# DATASET EXTRACT
•••
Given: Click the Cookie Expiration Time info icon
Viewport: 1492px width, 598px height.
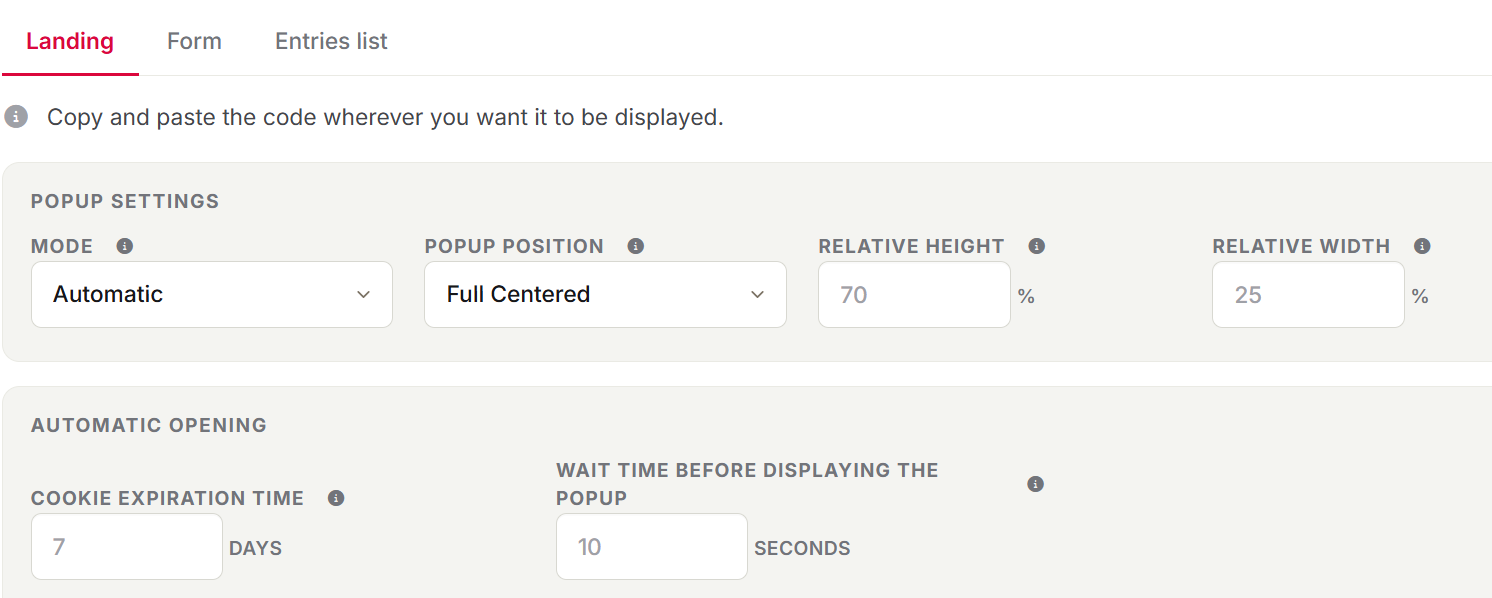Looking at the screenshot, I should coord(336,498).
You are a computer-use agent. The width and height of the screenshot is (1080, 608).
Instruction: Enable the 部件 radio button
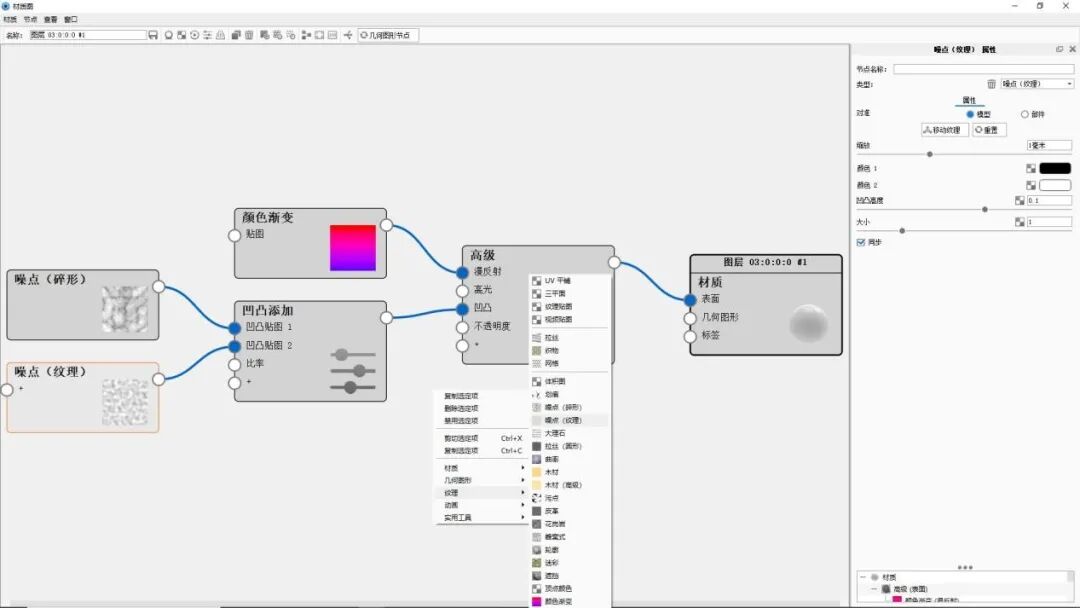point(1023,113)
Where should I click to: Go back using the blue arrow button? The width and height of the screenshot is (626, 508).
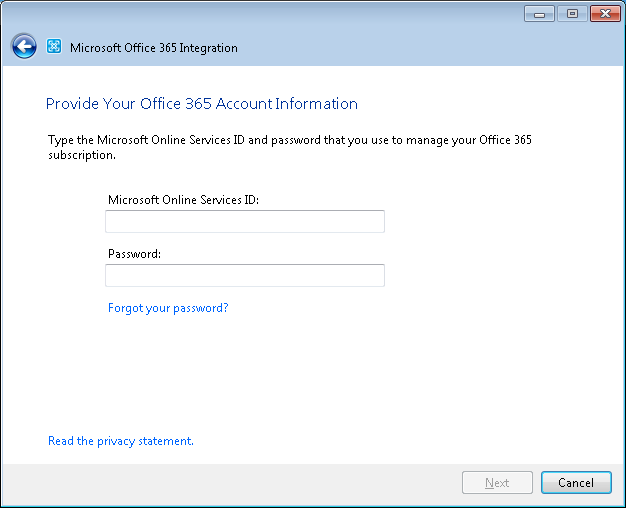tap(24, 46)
•••
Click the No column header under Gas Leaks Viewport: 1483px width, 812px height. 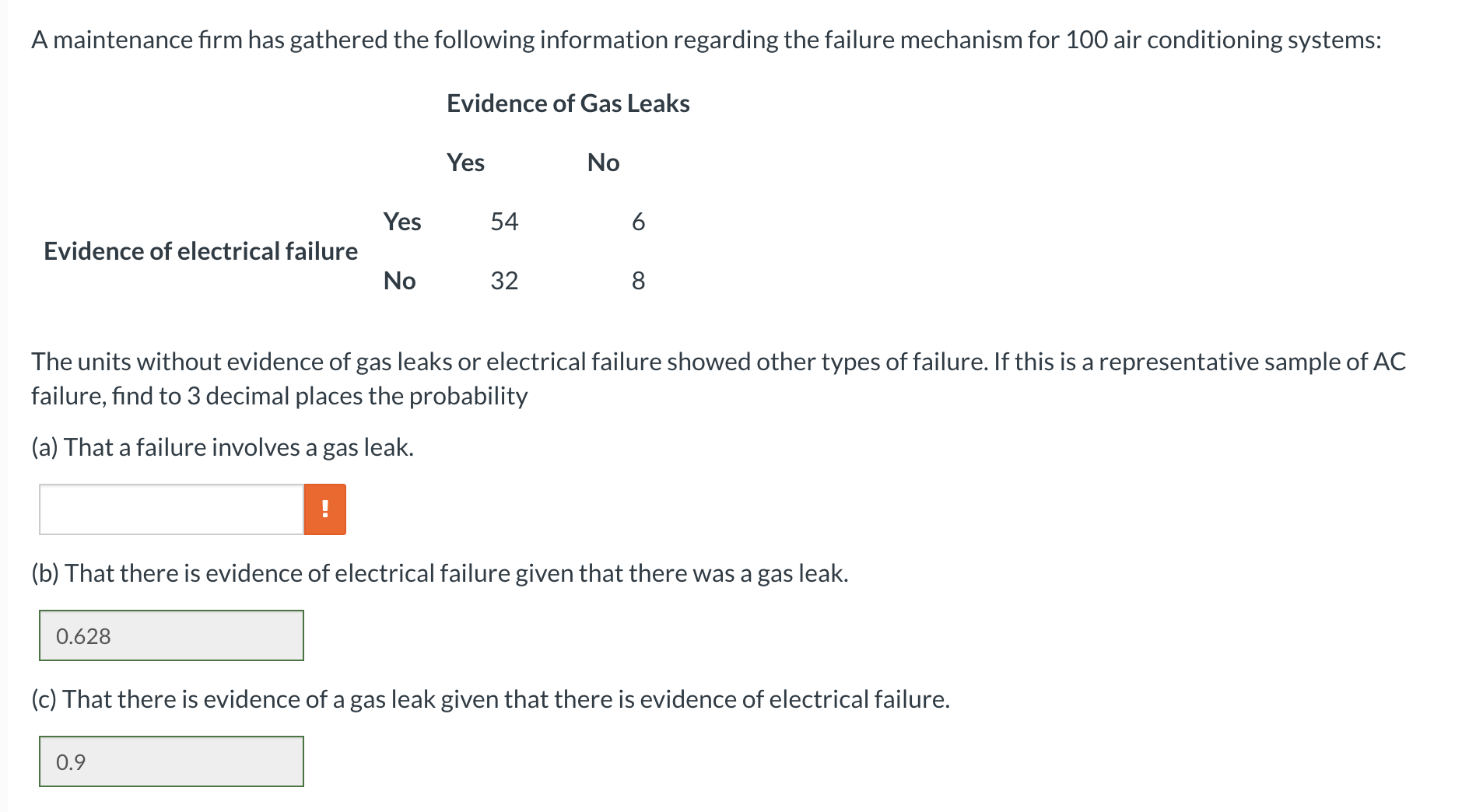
•••
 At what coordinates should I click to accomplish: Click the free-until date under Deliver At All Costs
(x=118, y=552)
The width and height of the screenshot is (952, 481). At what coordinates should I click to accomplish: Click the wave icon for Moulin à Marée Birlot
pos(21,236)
•••
# DESCRIPTION OF THE TASK
Starting at the line containing "Given: Click the" and stopping at the line containing "You are a computer-use", output each line exactly as it appears above. Leave out the pictures.

# PROBLEM SOLUTION
Given: Click the Cookie Expiration Time info icon
Viewport: 1492px width, 598px height.
Looking at the screenshot, I should coord(336,498).
You are a computer-use agent. The width and height of the screenshot is (1080, 608).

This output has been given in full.